The reporting of these tallies is an important part of the theatre surrounding Irish electoral system. It helps to build the tension throughout the day. Furthermore, they enable a comprehensive understanding of the geographic distribution of the notes not available within the rushed UK system.

Tallying, in Ireland, is done by volunteers of various political persuasions who observe the unfolding of votes from the other side of the fence. Each box is identified and the votes are recorded. The parties co-operate to ensure as wide a coverage of the different boxes as possible.

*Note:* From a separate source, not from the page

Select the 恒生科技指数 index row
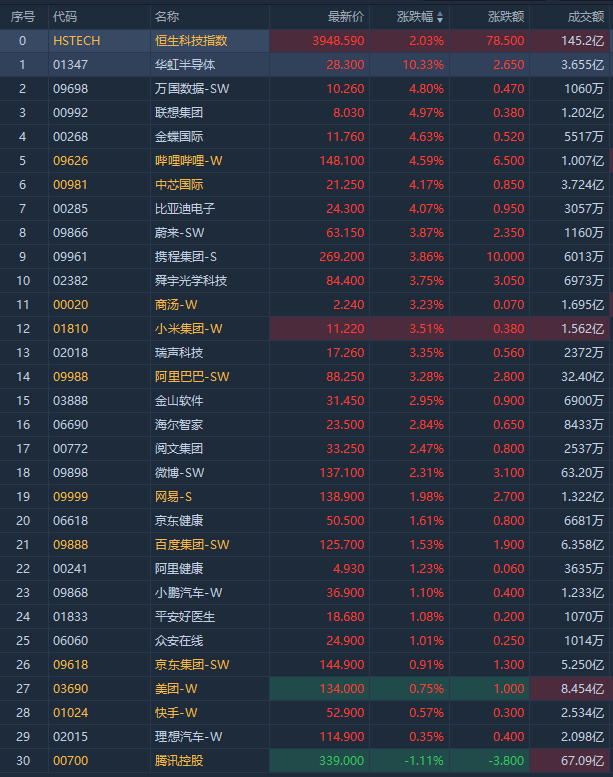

The process of tallying votes means that we get to hear about the surprises such as the box in Finglas West that was reported to be 100% Yes for the Marriage Referendum. From a political point of view, having this insight into voting at a very local level, there is confidence in the statement that the votes were not split along an urban / rural divide.   The results were more complex; cities and large towns voting yes, with strong yes votes also in some very small villages, but no votes in small towns.

Democracy is a form of theatre, let it be lit by the light of day!